Comment définir la notion ? Il s'agit de ménages que le niveau de revenu situe à proximité ou en deçà du seuil de pauvreté et qui tirent une part significative de leurs ressources d'un revenu d'activité. Soit une catégorie intermédiaire entre l'exclusion ou la « pauvreté traditionnelle » (100 % ou presque de revenus de transferts) et les autres ménages, dont des membres sont insérés dans l'emploi à temps plein (revenus au-dessus du seuil de pauvreté). Peu d'études en France sont disponibles sur le sujet, notamment à cause d'une insuffisance des sources statistiques.
Quelle définition ?
De fait, les différentes définitions utilisées pour appréhender ces travailleurs soulèvent de redoutables problèmes de méthode. Et, Jean-Michel Hourriez, chef de la division conditions de vie des ménages de l'INSEE, propose de retenir une définition du travailleur pauvre qui associe un critère d'activité (faire partie de la population active au moins 6 mois sur 12), un critère d'emploi (occuper un emploi au moins 1 mois sur 12) et un critère de niveau de vie (appartenir à un ménage pauvre).

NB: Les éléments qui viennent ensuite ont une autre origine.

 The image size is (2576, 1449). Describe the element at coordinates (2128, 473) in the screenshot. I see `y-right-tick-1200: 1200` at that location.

Définition qui supposerait d'ailleurs de pouvoir disposer de statistiques très complètes décrivant à la fois les trajectoires individuelles d'emploi et le revenu disponible annuel du ménage.

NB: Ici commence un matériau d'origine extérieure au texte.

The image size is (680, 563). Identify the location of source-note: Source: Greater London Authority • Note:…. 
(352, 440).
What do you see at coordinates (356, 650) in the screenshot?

Quelles sont les formes de pauvreté laborieuse en France ? Il est clair, comme l'explique Jean-Michel Hourriez, qu' « un emploi stable ne met pas toujours à l'abri de la pauvreté » . Ainsi, un ménage peut se situer sous le seuil de pauvreté si l'unique conjoint actif ne gagne que le SMIC. La politique familiale favorisant le troisième enfant, le niveau de vie d'un couple avec un seul actif au SMIC est particulièrement faible (85 % du seuil de pauvreté) lorsque le couple a un ou deux enfants ; il remonte ensuite (95 %) avec le troisième enfant. Deuxièmement, les travailleurs indépendants n'ont aucune garantie de revenu minimum d'activité contrairement aux salariés. S'ajoutent à ces cas les situations de sous-emploi liées à toutes les formes de travail à temps partiel ou par intermittence.

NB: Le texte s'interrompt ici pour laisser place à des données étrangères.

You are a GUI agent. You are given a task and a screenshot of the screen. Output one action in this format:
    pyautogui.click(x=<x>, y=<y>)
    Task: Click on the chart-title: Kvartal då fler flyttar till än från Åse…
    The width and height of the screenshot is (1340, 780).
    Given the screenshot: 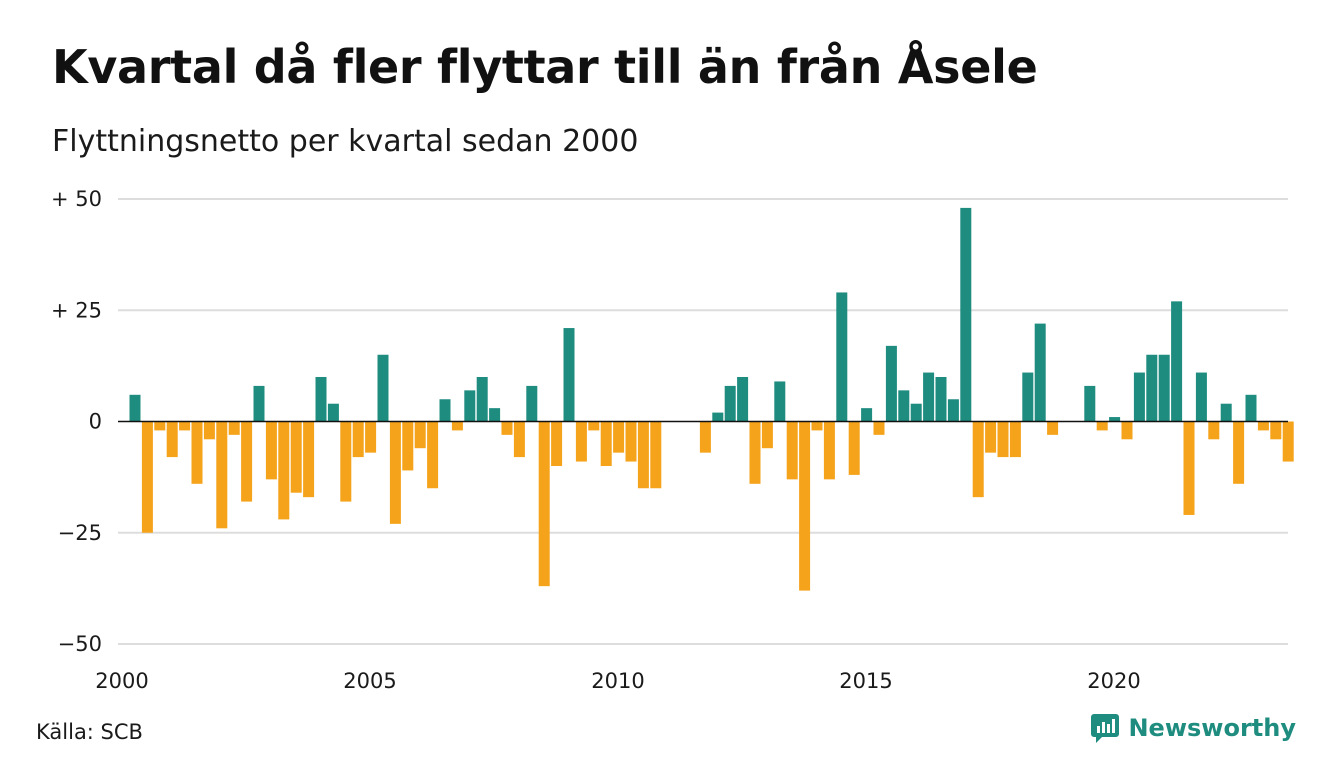 What is the action you would take?
    pyautogui.click(x=545, y=67)
    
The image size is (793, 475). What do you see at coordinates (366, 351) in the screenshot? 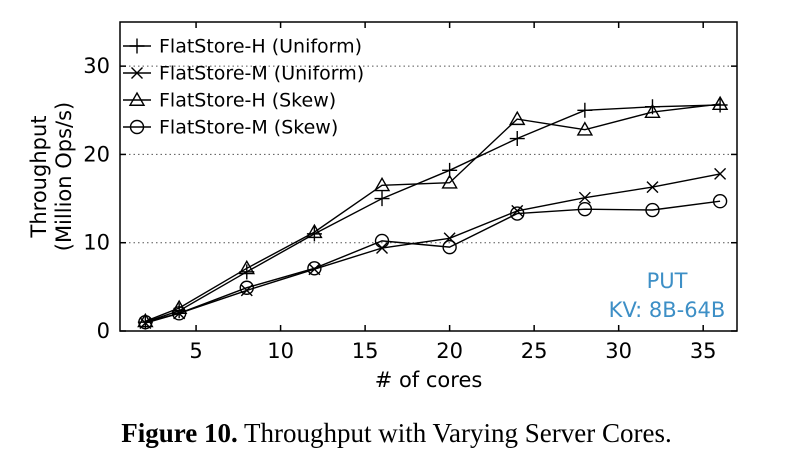
I see `xtick-label-15: 15` at bounding box center [366, 351].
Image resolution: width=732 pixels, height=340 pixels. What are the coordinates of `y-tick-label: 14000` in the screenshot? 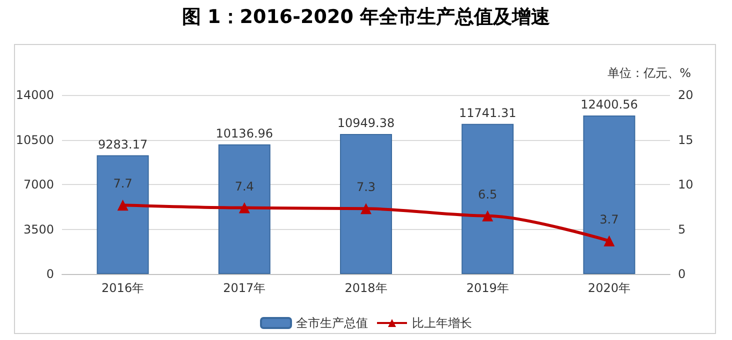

Au final, la probabilité pour un individu actif de figurer parmi les pauvres dépend de multiples facteurs : son salaire annuel, son environnement familial et les prestations accordées. Sachant qu'aucun facteur de pauvreté ne suffit à lui seul à rendre l'individu pauvre : le chômage favorise la pauvreté mais environ deux tiers des chômeurs ne sont pas pauvres, rappelle notamment Jean-Michel Hourriez. Et pour celui-ci, certaines catégories de « pauvres » semblent plus démunies que les autres : les chômeurs et les salariés précaires. La faiblesse de leurs revenus, très inférieurs au seuil de pauvreté, va de pair avec de fréquentes difficultés financières et une absence de patrimoine. « Particulièrement préoccupantes », ces nouvelles formes de pauvreté renvoient également aux questions de désincitation au travail « puisque le revenu des “salariés précaires pauvres” ne semble guère supérieur en moyenne à celui des “chômeurs pauvres” ».
(1) Organisé avec le Commissariat général du Plan et l'Institut national de la statistique et des études économiques (INSEE) par le Conseil supérieur de l'emploi des revenus et des coûts : 18, bd de La Tour-Maubourg - 75007 Paris - Tél. 01 40 62 30 80.